Elad: You mentioned that you think companies should go public as soon as they can. What are signs that a company is ready? How do you know that it’s time?
Keith: I think predictability is one. Meaning you can easily forecast your next quarter, your next six months. That means that, underneath that, you understand the levers of your business. There’s a business equation of X x Y x Z, and you have precisely mastered that equation. You know exactly how what you do in one part of the company affects the next part which affects the final result, which is, let’s say, your contribution margin.
Once that’s well understood and the N is large enough so that the variance is rare, then I think you’re ready to be a public company, assuming you’re at some level of scale, which probably means about $50 million in revenue.
Elad: A lot of private company founders don’t think the public market cycle itself is important. They say that it doesn’t matter if the S&P or NASDAQ is at an all-time high. They can go public at any time. What do you think about the macro market cycles relative to time frames for going public?
Keith: I think that’s somewhat naïve, and it’s a function of having probably grown up in an environment that was very stable. If you think that since the global financial crisis of 2008, we’ve basically been in a hot market for the last ten years. Most founders have grown up, professionally and psychologically, in a fairly stable, attractive market.
Whereas if you started your career when the bubble collapsed or in the aftermath of the bubble, in 2000–2003, you understand what happens when there isn’t liquidity in the market. For example, a lot of our companies use debt as an oxygen to grow. It’s part of the business model of Opendoor, it’s part of the business model at Affirm, it’s part of the business model at Upstart, as examples. The price of that oxygen can change very radically and very quickly. Bill Me Later and Zappos famously had to sell, even though their businesses were performing quite well, because their access to debt was affected. Just as access to debt is affected by general macroeconomic changes, the ability to use money as a resource to grow can be completely changed overnight.
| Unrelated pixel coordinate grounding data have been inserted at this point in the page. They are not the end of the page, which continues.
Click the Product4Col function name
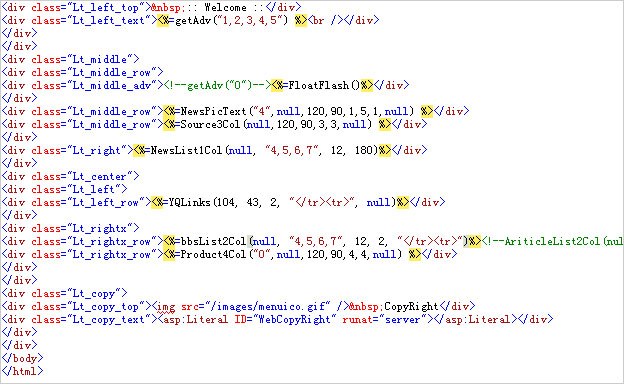The image size is (624, 384). coord(213,254)
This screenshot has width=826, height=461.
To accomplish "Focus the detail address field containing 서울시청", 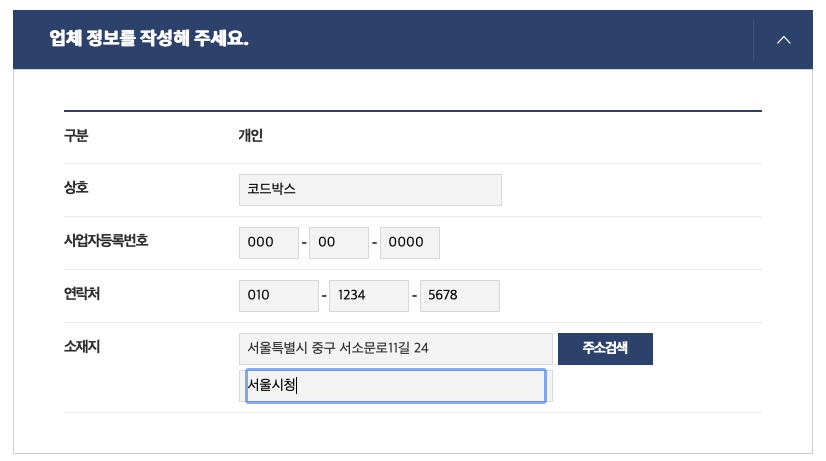I will (395, 386).
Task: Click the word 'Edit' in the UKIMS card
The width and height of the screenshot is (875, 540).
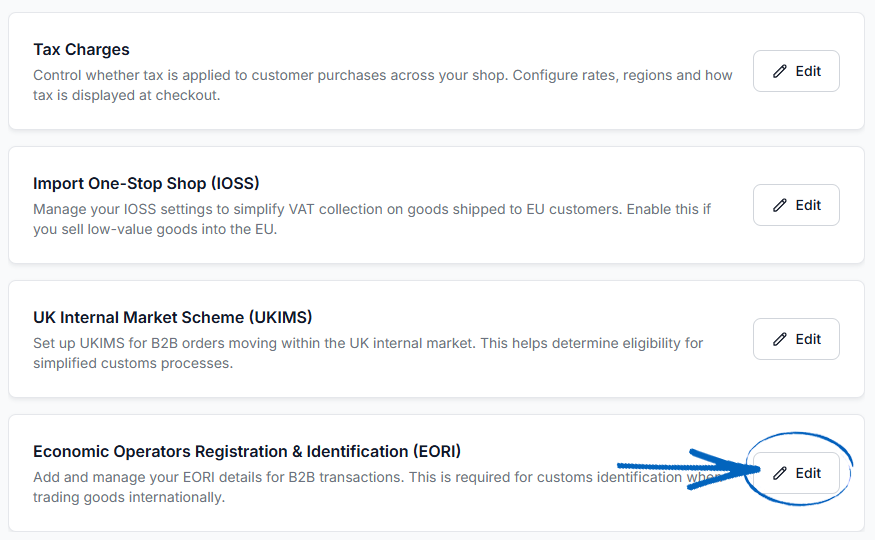Action: [808, 339]
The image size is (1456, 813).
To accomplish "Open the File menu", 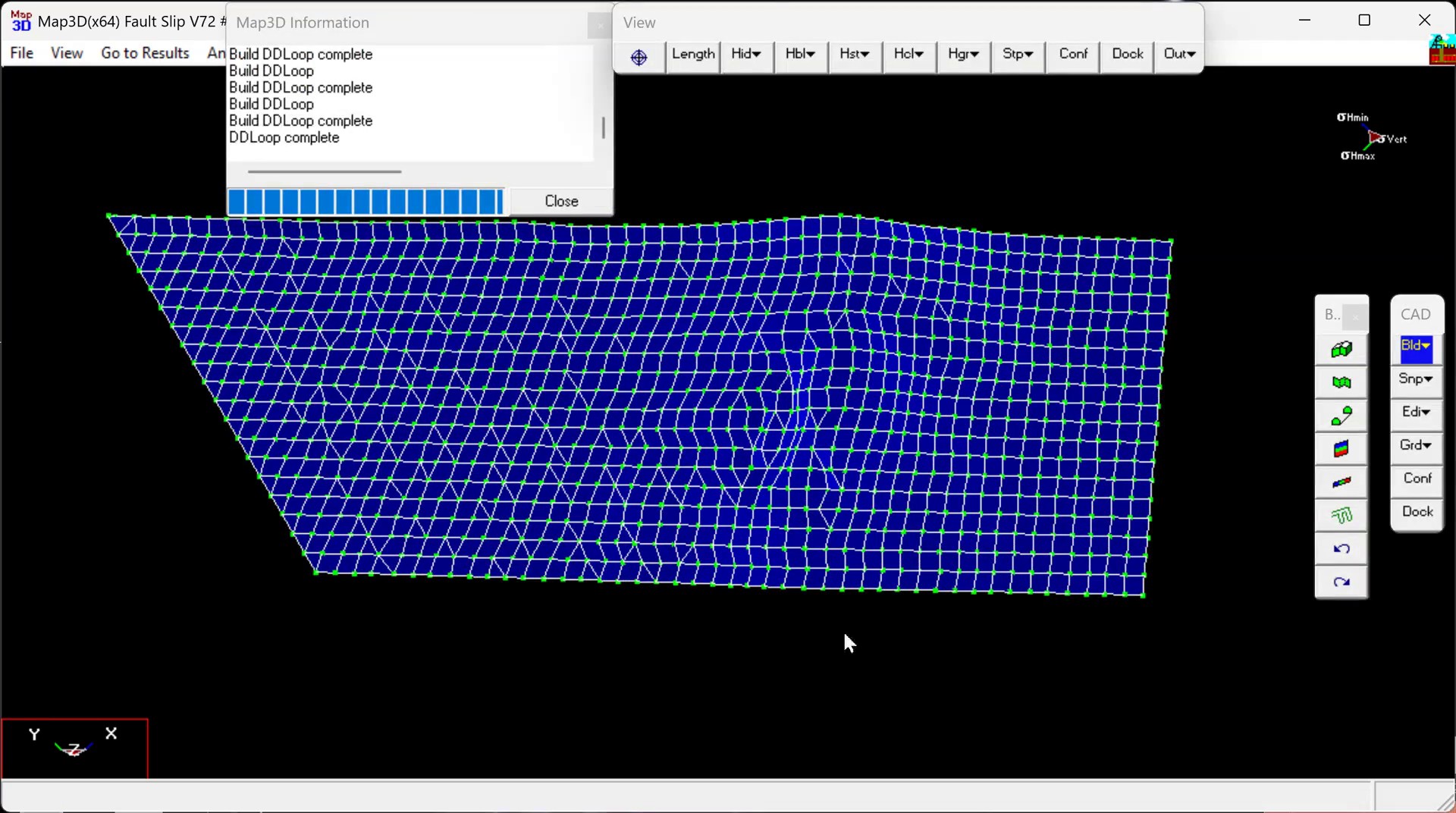I will tap(21, 53).
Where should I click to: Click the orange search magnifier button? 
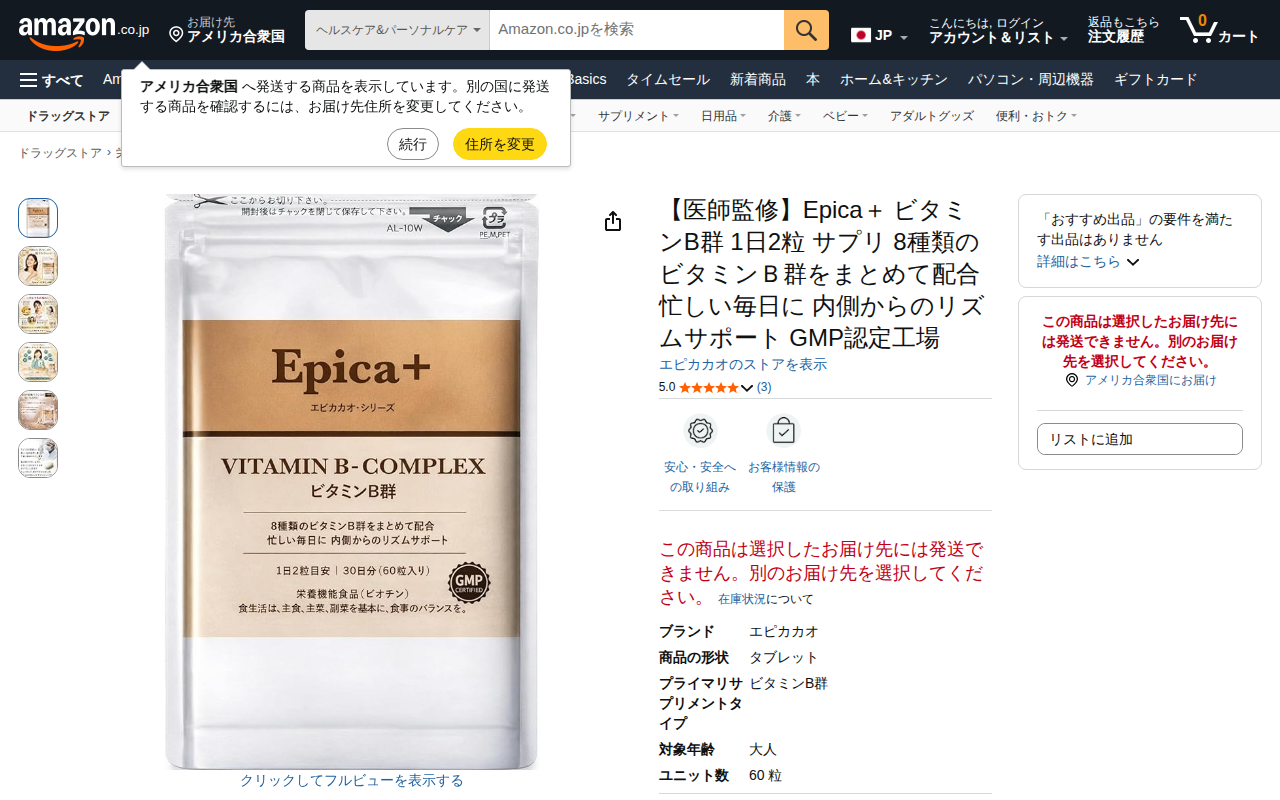pos(806,30)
I think of money, of capital, like oxygen. Imagine if we all had to live our lives and pay for every breath. We might live our lives differently. Like we might not work out as much; maybe we couldn’t afford to run or sprint. But because oxygen is free, we don’t even calculate it. In a hot market, everybody thinks that capital is sort of free, but that changes really fast. The price of capital has moved many, many times over the last hundred to two hundred years. And the virtue of having lived through various cycles is you’re always calculating that in the back of your mind.
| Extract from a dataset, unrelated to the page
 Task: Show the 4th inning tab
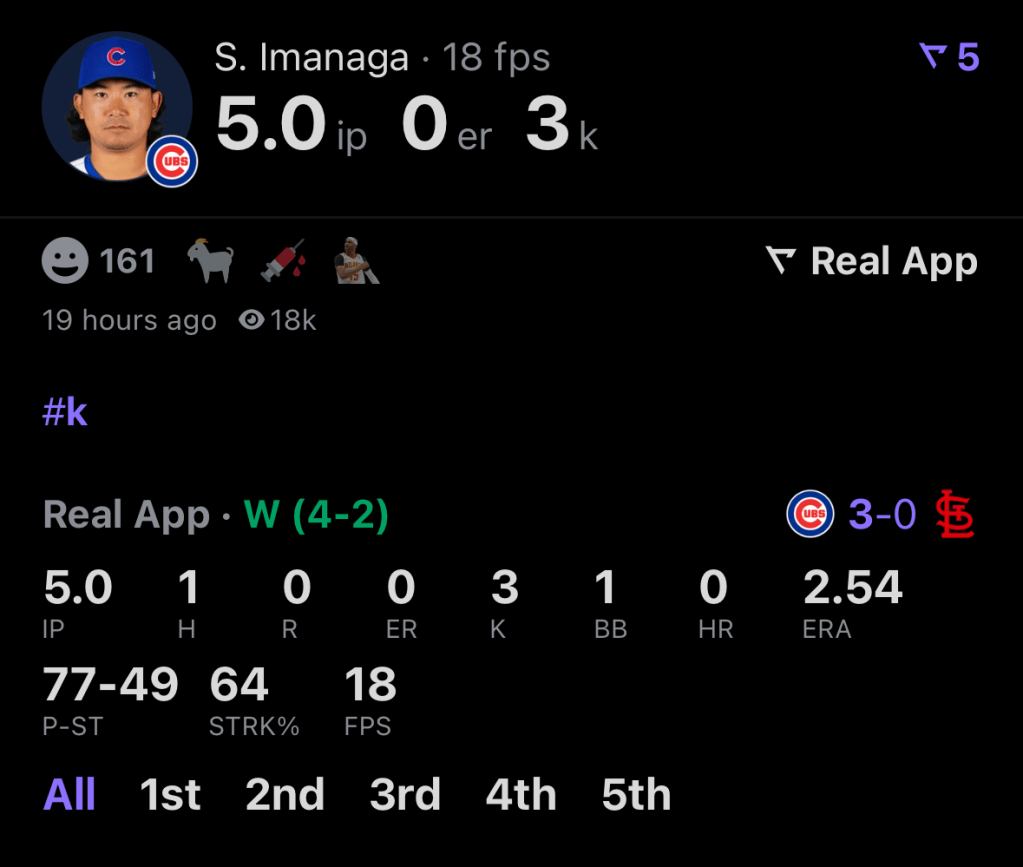click(x=521, y=795)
“I think of money, of capital, like oxygen. Imagine if we all had to live our lives and pay for every breath. ”
– Keith Rabois
Elad: Are there any IPO process tactics that you’d recommend?
Keith: Yeah, I think having a DRI or directly responsible individual can be a great strategy. We did that at PayPal. We took one of our corp dev directors or VPs, and he became the DRI. He quarterbacked everything. So treat it like a major initiative. Assign somebody who you trust and who has credibility within the organization to the task, so they can stitch everything together and motivate people.
This interview has been edited and condensed for clarity.